Tuesday 13 December 2011

Week three down...

Hi folks,
So week three is over and 0.5lb on this week, very very disappointed and upset. Have been on plan and been trying really hard. Even had sit at dinner with friends yesterday and see them eat bbq ribs and chips while i had a skinless, fatless chicken breast, jacket potato with no butter and salad and they thought I was crazy eating what I was! But I am also pre menstrual so hoping that is it! :'(
Still gonna keep trying just a little sad x

Wednesday 7 December 2011

Week two down...

So week two is over and I am pleased to report that I lost a further 5.5lbs so that is 10lbs in two weeks! To say I am happy is an understatement. I have been finding it quite satisfying knowing I am eating good food, enough of it and losing weight too! So I had set myself a challenge of 10lbs by Christmas. Seeing as I have effectively smashed it *big cheesy grin*, I am now trying to lose a stone by Christmas. I hope to lose 2lbs a week for the next two weeks which would meet my goal! I am also planning to have a very slimming world friendly Christmas. Meat, potatoes and veggies and then saving up the treats (syns) so that I can enjoy a pud on the day. I will also be making a SW friendly syn free dessert to take with me to bestie's house for dinner. Talking of bestie, she has been so very supportive of me and I really appreciate it!

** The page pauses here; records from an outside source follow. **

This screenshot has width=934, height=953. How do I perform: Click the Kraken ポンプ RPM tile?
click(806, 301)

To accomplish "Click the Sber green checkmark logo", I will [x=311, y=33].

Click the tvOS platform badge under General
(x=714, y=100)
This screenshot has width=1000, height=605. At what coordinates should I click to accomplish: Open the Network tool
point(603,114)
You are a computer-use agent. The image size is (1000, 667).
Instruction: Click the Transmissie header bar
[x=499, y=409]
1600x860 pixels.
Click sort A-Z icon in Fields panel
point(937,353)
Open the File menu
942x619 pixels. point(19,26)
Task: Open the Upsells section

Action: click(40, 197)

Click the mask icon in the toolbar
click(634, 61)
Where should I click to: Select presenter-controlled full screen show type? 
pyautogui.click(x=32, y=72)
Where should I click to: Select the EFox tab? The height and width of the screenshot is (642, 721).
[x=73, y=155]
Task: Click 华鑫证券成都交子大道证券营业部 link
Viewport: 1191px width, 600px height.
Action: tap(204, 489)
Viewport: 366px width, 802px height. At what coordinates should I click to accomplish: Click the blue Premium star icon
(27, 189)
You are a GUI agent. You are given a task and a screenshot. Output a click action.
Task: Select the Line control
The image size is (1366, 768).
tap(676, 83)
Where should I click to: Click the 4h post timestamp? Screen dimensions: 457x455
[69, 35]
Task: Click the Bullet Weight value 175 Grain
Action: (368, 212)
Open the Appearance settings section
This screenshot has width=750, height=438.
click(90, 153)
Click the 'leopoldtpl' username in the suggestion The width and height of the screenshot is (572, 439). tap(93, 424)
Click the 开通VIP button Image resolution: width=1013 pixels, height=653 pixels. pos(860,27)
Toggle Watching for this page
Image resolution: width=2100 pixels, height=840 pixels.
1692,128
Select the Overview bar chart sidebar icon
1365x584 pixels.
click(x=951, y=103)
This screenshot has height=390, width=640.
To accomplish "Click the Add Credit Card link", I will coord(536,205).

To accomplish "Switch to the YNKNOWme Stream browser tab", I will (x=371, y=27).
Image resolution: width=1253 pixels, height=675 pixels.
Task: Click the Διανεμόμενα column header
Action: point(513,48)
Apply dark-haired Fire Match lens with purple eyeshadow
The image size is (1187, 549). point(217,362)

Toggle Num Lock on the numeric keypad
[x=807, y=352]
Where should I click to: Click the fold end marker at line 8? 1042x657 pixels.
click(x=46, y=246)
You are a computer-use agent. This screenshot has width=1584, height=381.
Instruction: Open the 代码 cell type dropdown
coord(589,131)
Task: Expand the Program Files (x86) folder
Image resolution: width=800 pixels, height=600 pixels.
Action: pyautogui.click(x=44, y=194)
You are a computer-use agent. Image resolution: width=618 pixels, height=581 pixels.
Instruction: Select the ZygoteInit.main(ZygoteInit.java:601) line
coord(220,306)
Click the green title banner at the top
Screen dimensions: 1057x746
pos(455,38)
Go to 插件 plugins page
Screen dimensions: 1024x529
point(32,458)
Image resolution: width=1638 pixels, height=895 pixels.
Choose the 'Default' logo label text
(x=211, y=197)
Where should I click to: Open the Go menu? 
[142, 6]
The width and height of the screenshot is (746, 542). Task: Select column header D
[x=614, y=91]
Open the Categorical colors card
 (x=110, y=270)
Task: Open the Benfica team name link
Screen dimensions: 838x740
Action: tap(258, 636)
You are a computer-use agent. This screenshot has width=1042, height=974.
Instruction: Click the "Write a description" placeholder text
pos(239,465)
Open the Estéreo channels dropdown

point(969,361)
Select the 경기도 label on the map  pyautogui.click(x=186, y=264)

As mum is on nights over Christmas, I will be spending the morning with her, then mosy on over to bestie's for the rest of the evening! It should be a nice time and then shopping in the sales on boxing day. I also have started work on the DREADED DISSERTATION!!! Aaaarrgh, my head is spinning as the topic is a bit heavy. But luckily for me it is my tutor/supervisor's area of interest so I am in good hands. So anyway onwards and downwards...

Thursday 1 December 2011

Week one down!

So week one of slimming world done and I lost 4.5lbs! I am so very happy as that is a great start to a new type of weight loss journey! So onwards and downwards really! Have a great week...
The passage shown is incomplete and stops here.